Note that this figure also includes the 3 months needed to write the damn thesis itself! This means that technically my thesis is reflective of only 3 months of successful experiments: or as I like to think of it -- four and a half years of failed experiments!
This, of course, is how the scientific method works. It's slow, very slow. Most of the time, your marvelous ideas and experiments don't work out, and even if they do, there's almost always someone smarter than you telling you what's wrong with it. Even though it may not seem like it (especially when you read the headlines in newspapers and watch the stories on televisions), the reality is that scientists go about their discoveries in very very gradual increments.
Those doing the science know this already, but sometimes, I get the impression that this reality is lost to other folks.

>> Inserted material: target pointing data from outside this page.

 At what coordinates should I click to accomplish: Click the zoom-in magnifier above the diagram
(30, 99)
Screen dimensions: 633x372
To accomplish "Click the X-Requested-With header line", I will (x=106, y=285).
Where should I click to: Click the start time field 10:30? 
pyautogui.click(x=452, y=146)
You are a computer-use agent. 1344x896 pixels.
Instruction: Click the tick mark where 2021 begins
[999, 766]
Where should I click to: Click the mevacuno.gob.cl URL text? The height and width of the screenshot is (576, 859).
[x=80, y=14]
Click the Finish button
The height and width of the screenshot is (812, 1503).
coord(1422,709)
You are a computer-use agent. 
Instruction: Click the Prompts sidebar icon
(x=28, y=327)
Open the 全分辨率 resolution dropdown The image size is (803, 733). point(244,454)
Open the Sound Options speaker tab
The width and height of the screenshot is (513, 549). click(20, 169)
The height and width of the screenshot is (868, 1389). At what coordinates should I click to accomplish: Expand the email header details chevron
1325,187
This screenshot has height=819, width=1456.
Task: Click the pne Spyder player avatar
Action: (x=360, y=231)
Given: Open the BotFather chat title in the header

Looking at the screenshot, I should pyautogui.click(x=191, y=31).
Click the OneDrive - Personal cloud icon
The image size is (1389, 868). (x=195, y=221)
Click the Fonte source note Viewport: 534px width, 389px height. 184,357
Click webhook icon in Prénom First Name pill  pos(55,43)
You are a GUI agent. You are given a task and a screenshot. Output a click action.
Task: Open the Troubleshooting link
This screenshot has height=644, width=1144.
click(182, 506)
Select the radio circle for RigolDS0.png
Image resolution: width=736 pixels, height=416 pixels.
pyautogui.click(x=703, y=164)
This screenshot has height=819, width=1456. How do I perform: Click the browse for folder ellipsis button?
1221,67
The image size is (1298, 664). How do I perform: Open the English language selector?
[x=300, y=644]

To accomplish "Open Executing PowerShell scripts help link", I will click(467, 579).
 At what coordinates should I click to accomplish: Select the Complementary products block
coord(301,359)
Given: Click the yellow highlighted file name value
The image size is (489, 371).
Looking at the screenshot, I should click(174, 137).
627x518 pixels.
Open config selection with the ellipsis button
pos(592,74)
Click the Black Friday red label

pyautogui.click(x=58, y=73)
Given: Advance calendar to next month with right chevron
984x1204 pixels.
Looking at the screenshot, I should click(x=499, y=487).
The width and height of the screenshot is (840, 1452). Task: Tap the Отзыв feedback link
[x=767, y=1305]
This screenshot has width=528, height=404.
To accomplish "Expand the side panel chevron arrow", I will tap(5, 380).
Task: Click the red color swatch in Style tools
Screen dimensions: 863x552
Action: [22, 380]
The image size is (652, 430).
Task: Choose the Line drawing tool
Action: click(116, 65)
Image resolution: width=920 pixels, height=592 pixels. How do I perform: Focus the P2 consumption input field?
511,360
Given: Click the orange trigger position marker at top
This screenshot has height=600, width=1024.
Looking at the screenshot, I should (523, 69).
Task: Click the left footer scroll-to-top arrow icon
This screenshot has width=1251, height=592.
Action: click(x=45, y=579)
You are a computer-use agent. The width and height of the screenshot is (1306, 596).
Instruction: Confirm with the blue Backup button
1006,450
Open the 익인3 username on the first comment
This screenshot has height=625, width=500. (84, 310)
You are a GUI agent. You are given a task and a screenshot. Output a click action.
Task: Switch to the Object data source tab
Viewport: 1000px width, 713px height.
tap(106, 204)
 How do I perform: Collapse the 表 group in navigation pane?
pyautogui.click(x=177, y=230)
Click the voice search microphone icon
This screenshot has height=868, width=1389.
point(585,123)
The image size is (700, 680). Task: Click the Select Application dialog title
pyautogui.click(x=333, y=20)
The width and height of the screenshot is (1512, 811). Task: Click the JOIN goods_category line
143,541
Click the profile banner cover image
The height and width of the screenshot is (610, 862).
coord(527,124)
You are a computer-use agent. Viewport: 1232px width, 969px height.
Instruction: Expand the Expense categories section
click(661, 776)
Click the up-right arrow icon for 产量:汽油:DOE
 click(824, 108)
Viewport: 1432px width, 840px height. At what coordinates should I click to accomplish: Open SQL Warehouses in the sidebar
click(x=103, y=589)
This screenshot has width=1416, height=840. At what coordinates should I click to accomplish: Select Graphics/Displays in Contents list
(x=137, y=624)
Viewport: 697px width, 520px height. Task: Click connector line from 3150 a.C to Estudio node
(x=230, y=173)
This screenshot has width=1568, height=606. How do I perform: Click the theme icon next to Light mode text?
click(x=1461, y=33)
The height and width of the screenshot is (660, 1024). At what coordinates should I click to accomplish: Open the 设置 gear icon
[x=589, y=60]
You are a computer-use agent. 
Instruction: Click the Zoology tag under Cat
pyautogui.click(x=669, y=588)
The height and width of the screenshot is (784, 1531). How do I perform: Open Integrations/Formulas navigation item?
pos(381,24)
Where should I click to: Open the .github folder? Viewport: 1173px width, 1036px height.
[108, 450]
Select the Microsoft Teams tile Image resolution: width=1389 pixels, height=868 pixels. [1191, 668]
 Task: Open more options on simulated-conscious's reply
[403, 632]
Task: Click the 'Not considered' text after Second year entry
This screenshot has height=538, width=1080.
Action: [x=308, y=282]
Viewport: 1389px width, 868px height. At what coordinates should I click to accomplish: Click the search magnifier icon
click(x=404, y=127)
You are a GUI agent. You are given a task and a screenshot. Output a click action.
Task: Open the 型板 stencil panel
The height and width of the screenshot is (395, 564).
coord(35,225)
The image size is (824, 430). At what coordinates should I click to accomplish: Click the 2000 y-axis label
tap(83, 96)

I'm assuming others in research have experienced this, but a classic example, are the many bright high school students coming to a lab, outlining a brilliant science fair project, and then telling you that they only have 6 weeks to do it, and oh-by-the-way "I can only come in after school on mondays, wednesdays, and thursdays!" Of course, this is when you tell them, that the experiments they're suggesting might actually take the better part of a decade, and probably a few dollars here and there.
Anyway, I'm also curious to see what other numbers people will come up with and especially in other fields, science or otherwise. So ask yourself: How long would your Ph.D. have taken if everything worked?